Dans Faun(e) de David Dawson, on est dans un rapport à l’intimité, présenté en deux versions : l’une pour un danseur, l’autre pour une danseuse. Kiki la Rose de Michel Kelemenis est un dédoublement avec la chanteuse et un danseur sur scène, qui pourra d’ailleurs peut-être devenir un solo pour femme, nous verrons avec les premières auditions. Le chorégraphe a travaillé sur l’évanescence, il y aura ce souffle des pétales sur scène lié à ce que Nijinski a traversé avec le Spectre. Enfin la marionnette de Petrouchka sera revue par Stijn Celis, ce sera une traduction contemporaine avec dix danseurs et dix danseuses. Et tout converge avec ce rapport à la musique.
Le Ballet du Capitole a été beaucoup renouvelé ces dernières années. Quelles sont les récentes arrivées ?
Kateryna Shalkina, soliste du Béjart Ballet Lausanne, nous a rejoint en décembre. Elle était venue il y a trois-quatre ans remplacer une danseuse blessée sur Le Corsaire. C’est elle qui est revenue vers moi. Elle voulait changer de braquet dans sa carrière, rentrer dans un domaine plus classique. C’est quelqu’un qui a du charisme. Elle a passé une audition, comme tout le monde, elle a répondu à tous les critères.
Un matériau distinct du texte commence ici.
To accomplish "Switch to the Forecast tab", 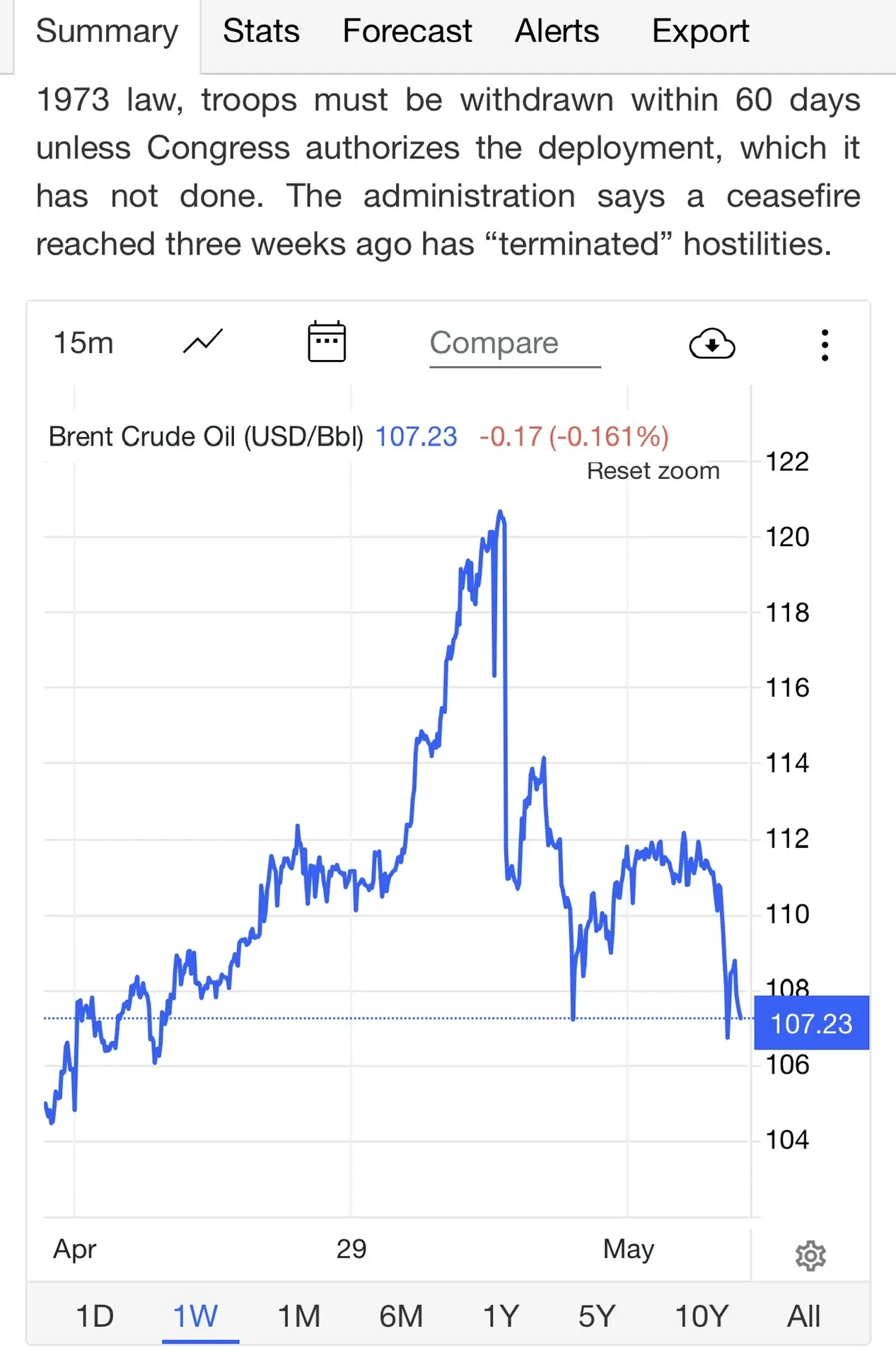I will click(x=407, y=31).
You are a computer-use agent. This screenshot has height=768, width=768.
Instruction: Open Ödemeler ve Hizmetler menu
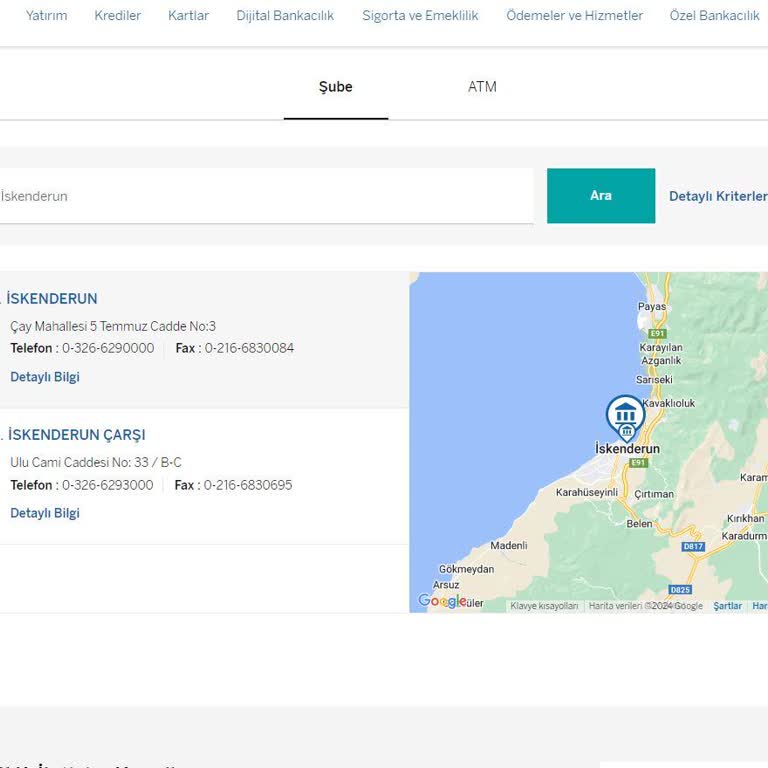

Je suis très heureux de voir comment cette danseuse fait cette sorte de reconversion. Elle a eu une école, cela ressort aujourd’hui avec sa maturité, elle prouve qui elle est et ce qu’elle peut apporter. Bon nombre de solistes sont intéressés pour venir chez nous, pour se transformer au niveau de leur répertoire et de leur carrière, c’est passionnant mais je n’ai pas assez de places ! Dans le corps de ballet, j’ai fait rentrer Olesia Bocharova, qui vient directement de l’Académie Vaganova. Le capitole est ainsi toujours une troupe cosmopolite, avec 12 nationalités. C’est une très grande richesse, il y a des mentalités et des écoles différentes.
La saison dernière, le Ballet du Capitole a donné de grosses tournées à l’étranger. Qu’en est-il cette saison ?
Nous avons démarré sur les routes, dès le 15 septembre ! Nous avons clôturé le Temps d’aimer à Biarritz et avons démarré le Festival Cadences d’Arcachon avec Giselle, alors que cela faisait une dizaine d’année qu’il n’y avait pas eu un ballet classique dans leur programmation. Si je suis directeur d’un ballet, c’est aussi pour cela. Dans les pas de Noureev va passer à Montpellier, nous serons aussi en Île-de-France avec un programme contemporain Dawson/Forsythe/Godani… Nous serons pas mal en Espagne cette année, avec ce programme et Giselle. Nous avons fait un gros festival en Espagne la saison dernière, ça a été un beau baptême et un tel succès que d’autres villes se sont tournés vers nous. Nous serons à Bilbao, Oviedo, Barcelone, Séville, Grenade, entre autres.